No dia a dia, percebo como a Slow Medicine se alinha ao cuidado que tanto admiro. Essa abordagem nos convida a olhar para além da queixa inicial, da doença em si, e a escutar verdadeiramente as histórias que os pacientes trazem — mesmo aquelas que, inicialmente, parecem periféricas. Quando, por exemplo, encontro padrões recorrentes em diagnósticos, não os considero apenas como um exercício técnico; vejo como uma oportunidade de integrar teoria e prática de forma mais reflexiva.
Certa vez, enquanto acompanhava o médico, nos deparamos com dois casos de erisipela. As bordas irregulares e o aspecto superficial das lesões me permitiram distinguir essas características de uma celulite infecciosa. Naquele momento, celebrar uma hipótese diagnóstica acertada parecia menos importante do que reconhecer o contexto maior: o sofrimento do paciente, sua história de vida e o impacto da doença em seu cotidiano.
Em uma ocasião na universidade, um colega me sugeriu que deixasse a Psicologia de lado, já que agora estudo Medicina. Felizmente, ignorei o conselho. Não consigo — e não desejo — separar o “psíquico” do “orgânico”. De fato, separar corpo e mente pode facilitar o trabalho técnico, mas as pessoas que chegam até nós, em busca de cuidado, trazem uma integridade que não pode ser dividida. Talvez, estas pessoas não tenham lido Descartes e não se preocupem com essa fragmentação filosófica; para elas, corpo e alma, dores e sentimentos são uma coisa só.
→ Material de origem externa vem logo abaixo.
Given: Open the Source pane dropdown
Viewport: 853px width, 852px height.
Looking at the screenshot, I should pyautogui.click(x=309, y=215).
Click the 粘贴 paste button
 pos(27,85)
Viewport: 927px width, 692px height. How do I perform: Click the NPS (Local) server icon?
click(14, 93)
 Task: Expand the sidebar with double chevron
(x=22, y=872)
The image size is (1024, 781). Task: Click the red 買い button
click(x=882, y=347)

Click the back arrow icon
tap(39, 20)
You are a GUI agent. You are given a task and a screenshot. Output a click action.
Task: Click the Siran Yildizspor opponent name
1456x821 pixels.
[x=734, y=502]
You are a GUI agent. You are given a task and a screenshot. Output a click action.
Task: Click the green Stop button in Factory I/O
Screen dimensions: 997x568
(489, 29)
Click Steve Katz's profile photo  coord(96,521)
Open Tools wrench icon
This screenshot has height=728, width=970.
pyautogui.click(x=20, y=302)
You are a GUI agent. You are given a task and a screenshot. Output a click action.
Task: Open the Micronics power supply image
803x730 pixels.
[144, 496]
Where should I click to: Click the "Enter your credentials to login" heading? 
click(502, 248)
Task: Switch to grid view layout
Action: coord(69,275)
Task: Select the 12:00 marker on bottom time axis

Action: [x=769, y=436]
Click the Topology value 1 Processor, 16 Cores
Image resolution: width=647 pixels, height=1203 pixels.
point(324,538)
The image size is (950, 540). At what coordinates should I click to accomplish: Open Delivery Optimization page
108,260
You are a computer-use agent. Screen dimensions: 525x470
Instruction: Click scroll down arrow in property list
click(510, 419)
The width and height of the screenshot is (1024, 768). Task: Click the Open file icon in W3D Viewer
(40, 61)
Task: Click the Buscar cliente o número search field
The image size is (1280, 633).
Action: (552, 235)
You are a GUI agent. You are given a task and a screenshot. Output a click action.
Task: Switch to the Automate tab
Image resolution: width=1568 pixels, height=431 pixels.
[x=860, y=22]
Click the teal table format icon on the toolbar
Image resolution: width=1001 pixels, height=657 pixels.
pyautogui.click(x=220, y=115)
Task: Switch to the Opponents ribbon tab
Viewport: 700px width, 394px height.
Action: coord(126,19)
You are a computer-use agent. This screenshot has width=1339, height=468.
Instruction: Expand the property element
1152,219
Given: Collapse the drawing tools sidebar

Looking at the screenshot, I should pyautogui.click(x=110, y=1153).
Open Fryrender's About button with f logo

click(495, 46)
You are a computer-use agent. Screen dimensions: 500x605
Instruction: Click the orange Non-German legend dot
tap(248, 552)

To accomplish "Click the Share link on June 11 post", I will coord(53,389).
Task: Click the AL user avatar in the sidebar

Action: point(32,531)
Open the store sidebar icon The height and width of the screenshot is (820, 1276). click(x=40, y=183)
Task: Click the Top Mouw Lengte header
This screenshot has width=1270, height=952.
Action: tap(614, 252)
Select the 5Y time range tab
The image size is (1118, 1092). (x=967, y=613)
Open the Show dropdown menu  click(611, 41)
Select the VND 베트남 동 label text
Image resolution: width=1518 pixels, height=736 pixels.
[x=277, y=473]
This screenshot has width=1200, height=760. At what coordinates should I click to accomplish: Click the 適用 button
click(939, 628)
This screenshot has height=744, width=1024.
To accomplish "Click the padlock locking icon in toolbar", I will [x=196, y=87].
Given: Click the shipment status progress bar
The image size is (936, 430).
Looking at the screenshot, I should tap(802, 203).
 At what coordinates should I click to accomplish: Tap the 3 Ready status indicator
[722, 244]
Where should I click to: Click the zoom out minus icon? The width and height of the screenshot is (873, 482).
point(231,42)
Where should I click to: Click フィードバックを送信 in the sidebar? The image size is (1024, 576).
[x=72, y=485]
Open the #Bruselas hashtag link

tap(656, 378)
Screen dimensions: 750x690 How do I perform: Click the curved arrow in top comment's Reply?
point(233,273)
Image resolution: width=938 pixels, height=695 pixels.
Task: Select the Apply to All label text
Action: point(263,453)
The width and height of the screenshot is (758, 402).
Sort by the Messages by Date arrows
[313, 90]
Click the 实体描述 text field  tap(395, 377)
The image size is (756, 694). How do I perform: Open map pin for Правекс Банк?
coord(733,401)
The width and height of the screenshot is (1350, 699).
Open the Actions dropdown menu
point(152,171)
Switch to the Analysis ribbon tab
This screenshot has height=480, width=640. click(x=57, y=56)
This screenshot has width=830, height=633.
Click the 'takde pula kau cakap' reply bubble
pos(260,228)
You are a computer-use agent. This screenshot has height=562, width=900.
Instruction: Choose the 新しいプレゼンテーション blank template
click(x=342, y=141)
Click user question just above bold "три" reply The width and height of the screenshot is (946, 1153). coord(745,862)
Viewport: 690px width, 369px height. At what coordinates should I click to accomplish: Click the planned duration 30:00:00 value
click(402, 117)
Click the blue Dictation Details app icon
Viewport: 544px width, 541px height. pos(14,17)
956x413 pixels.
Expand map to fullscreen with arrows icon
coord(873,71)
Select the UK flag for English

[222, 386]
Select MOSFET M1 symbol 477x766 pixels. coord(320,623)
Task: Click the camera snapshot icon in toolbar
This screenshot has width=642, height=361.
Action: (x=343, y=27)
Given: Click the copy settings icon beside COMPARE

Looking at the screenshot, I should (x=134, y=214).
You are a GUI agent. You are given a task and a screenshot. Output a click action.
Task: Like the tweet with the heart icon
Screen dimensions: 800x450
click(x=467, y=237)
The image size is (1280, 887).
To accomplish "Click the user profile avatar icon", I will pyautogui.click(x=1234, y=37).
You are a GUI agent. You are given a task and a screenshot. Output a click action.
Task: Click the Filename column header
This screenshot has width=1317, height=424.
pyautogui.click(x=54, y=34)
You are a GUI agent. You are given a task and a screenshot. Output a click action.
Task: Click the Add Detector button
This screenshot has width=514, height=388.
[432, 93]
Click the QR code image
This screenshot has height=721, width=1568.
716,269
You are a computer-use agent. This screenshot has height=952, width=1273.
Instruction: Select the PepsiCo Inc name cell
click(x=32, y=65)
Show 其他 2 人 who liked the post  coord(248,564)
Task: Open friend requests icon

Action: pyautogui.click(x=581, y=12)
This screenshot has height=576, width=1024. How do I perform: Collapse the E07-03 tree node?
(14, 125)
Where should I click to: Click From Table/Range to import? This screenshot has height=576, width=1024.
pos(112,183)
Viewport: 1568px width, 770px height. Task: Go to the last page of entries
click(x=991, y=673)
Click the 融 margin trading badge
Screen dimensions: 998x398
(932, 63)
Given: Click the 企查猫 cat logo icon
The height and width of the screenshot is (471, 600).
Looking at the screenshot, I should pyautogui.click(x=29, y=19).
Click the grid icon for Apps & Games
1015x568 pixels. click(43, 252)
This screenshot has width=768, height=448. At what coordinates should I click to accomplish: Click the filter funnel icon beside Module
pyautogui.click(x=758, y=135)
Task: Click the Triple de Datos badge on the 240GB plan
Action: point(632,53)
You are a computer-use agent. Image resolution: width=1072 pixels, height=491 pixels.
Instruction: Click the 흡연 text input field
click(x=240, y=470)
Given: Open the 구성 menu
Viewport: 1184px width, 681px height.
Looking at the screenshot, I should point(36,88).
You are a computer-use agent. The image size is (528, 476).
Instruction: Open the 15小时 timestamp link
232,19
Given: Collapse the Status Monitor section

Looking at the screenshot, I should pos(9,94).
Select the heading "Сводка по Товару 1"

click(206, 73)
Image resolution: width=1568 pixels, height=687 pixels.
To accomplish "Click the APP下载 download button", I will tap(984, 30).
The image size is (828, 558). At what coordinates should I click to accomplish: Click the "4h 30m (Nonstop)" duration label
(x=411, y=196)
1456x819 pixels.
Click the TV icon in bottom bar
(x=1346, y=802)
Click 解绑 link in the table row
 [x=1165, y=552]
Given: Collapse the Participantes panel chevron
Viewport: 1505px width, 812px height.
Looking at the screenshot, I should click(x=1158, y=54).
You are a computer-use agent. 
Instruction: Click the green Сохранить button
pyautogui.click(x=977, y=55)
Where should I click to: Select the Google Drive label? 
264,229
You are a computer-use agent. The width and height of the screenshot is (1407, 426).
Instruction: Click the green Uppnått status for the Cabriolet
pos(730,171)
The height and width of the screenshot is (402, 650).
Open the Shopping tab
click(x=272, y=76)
É na escuta atenta, no tempo dedicado ao paciente, que percebo como as maiores dores frequentemente emergem no final da consulta. É como tomar uma sopa quente, que começamos pelas bordas até alcançar o núcleo, onde está o que realmente aflige.
Recordo-me de uma paciente que chegou queixando-se de dor cervical. Durante a consulta, quase como um comentário de última hora, disse: “Doutor, não sei se é importante, mas minha filha notou uma mancha nas minhas costas.” Após o exame físico, surgiu a suspeita de um melanoma. “Doutor, é grave?”, perguntou, visivelmente ansiosa. Com delicadeza, o médico explicou a necessidade de investigação e solicitou uma biópsia. Naquele momento, não era apenas o diagnóstico técnico que estava em jogo, mas o acolhimento emocional dessa mulher, que enfrentava a possibilidade de algo grave.
A Slow Medicine nos lembra que cuidar vai além do tratamento: é uma prática que exige atenção ao todo. Como bem ilustrado no conto O Alienista, de Machado de Assis, o “recanto psíquico” é a morada onde se escondem os conflitos e angústias que precisamos escutar. Diante disso, fica difícil defender a separação entre corpo e mente. O “psíquico” insiste em aparecer e desafia o médico a olhar para além dos sintomas.
Talvez, sendo psicólogo e médico, eu consiga unir essas duas perspectivas para oferecer um cuidado mais integrado e humano. No fim das contas, é esse encontro — entre saber técnico e escuta profunda, entre a ciência e a humanidade — que dá sentido à prática do cuidado.
Rogério Thaddeu é psicoterapeuta e acadêmico de Medicina.
Imagem ilustrativa: Representação européia do médico persa Al-Razi, na obra Recueil des traités de médecine, de 1250-1260.